Aim 1> According to the passage on Portuguese rule in Angola, in what year did Benguela become a second Portuguese trading post?
Aim 2> Carry on with the passage on Portuguese rule in Angola from the point where it stops.

Document text>
==================================================

With the arrival in 1482 of a Portuguese fleet led by Diogo Cão, Portugal established the first relationship with the Kingdom of Congo, keeping a continuous presence for centuries to come. In 1575, Portugal established a trading post in Luanda, from where it sent the base of control over vast territories in the Angolan hinterland, which became its economic and commercial base. In 1648, Portugal recovered Angola from the Dutch who had taken it in 1641 and initiated a process of military conquest of Congo and Ndongo kingdoms which ended victoriously in 1671. Farther South, Benguela became, in 1617, a second Portuguese trading post assuring the control of a small territory and trade with the tribes in the Central High Plains of Angola. (David Birmingham, Trade and Conflict in Angola, 1966)

In the following centuries, the Portuguese presence in the territory today known as Angola was based in a network of strongholds, mainly dedicated to trade, but very far from an effective occupation and administration of the territory, exception made to those under direct administration of Luanda and Benguela. (David Birmingham. The Portuguese Conquest of Angola, 1965) That type of occupation only occurred when, after the Berlin Conference (1884/85), under the threat of conquest of Angolan territories by other European powers. This dynamic for an effective territorial occupation became a strategic objective of the Portuguese State after Monarchy was replaced by the Republic in Portugal (1910) and became finally a reality from the 1920’s. (Maria da Conceição Neto, A República no seu estado colonial (em Angola): Combater a escravatura, estabelecer o "indigenato", 2010)

In the first two decades of the New State (António Salazar’s authoritarian rule, 1929 - 1974) in Portugal, there was a reinforcement of colonial management based in two pillars: an important immigration of Portuguese to Angola (over 100 000 until 1950) who drove entrepreneurship in farming-based commercial ventures and a native population confined to work in farms, supporting the colony’s economical fabric. In 1962, after political pressures from whites and mixed, many of them already born in Angola, and the first clashes with independence movements, Portugal changed dramatically its colonial policies by granting full citizenship rights  to all inhabitants in Angola, providing universal education, making the colony a province (Overseas Province of Angola) with the same statute as other provinces in Portugal and, later, in 1972, by creating the State of Angola, in an attempt to galvanize the Angolan population for integration in a transcontinental Portugal. (Wikipedia)

==================================================

Dataset entries>
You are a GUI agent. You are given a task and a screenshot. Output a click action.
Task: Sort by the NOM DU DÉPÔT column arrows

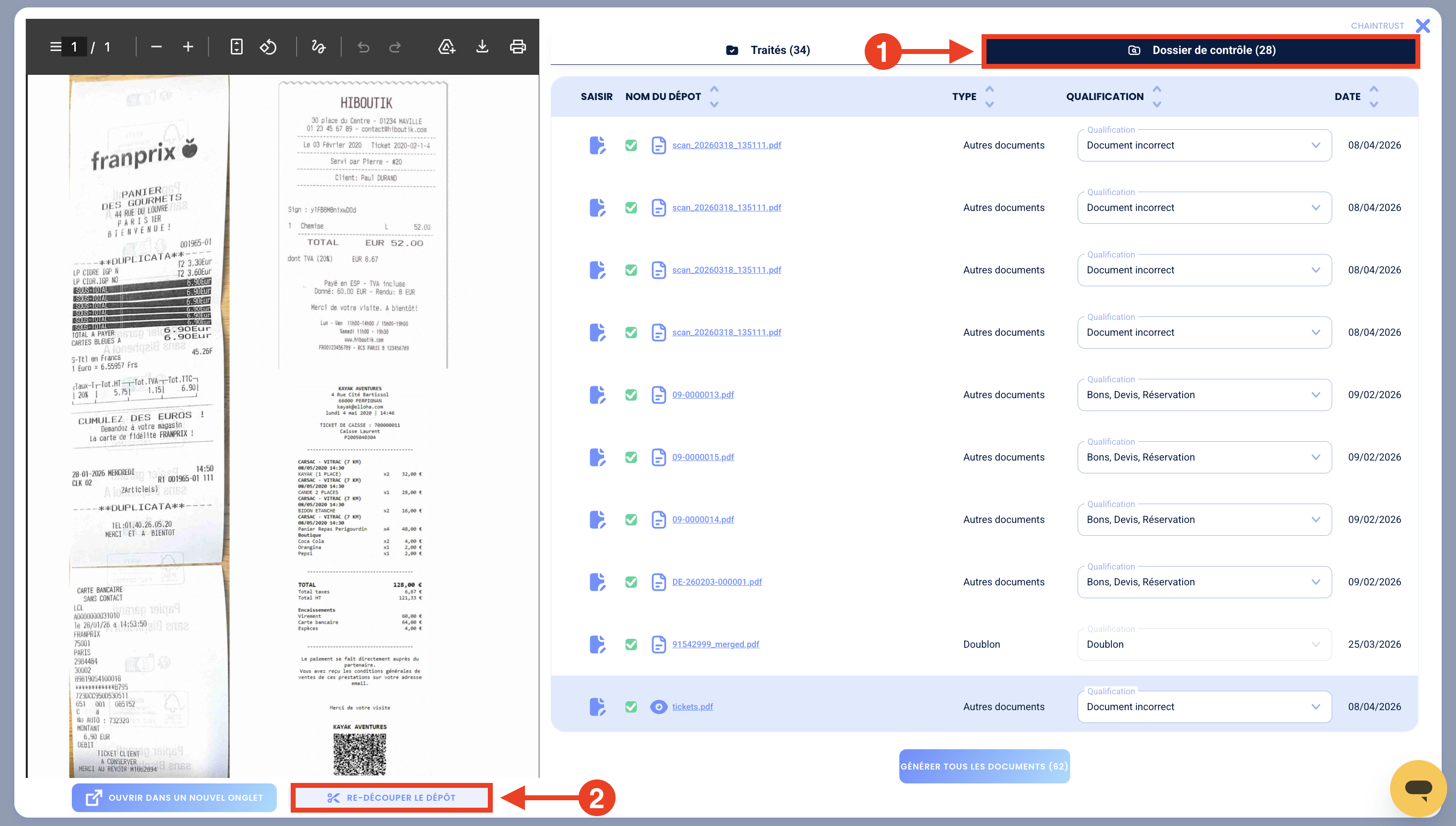click(715, 97)
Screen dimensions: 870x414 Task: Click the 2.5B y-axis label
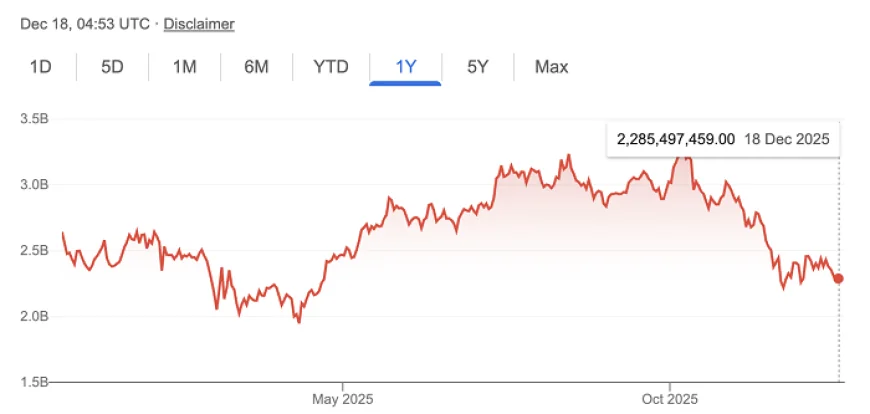pyautogui.click(x=35, y=250)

==================================================

Answer 1> 1617

Answer 2>
The Portuguese revolution of 1974 (Carnation Revolution) brought this process to a full stop and produced a hasty decolonization failing the creation of a national unity government and, thus, plunging Angola, after the independence declaration of 1975, in a 30 year long civil war, forcing the vast majority of 350 000 Portuguese living in Angola to return to Portugal. (Gerald J. Bender & P. Stanley Yoder, "Whites in Angola on the Eve of Independence: The Politics of Numbers", Africa Today, 21 (4), 1974) Public administration, industry, agriculture and trade in Angola were, thus, deprived from its main intellectual capital, a situation still worsened by the return, because of civil war, of the Ovimbundu, the main workforce of plantations and mines, to their homeland in the Central High Plains. The flourishing Angolan economy of the past years collapsed completely and it wasn’t until after the end of the civil war in 2002, to see a new period of economic growth. (Flight from Angola, The Economist, 1975)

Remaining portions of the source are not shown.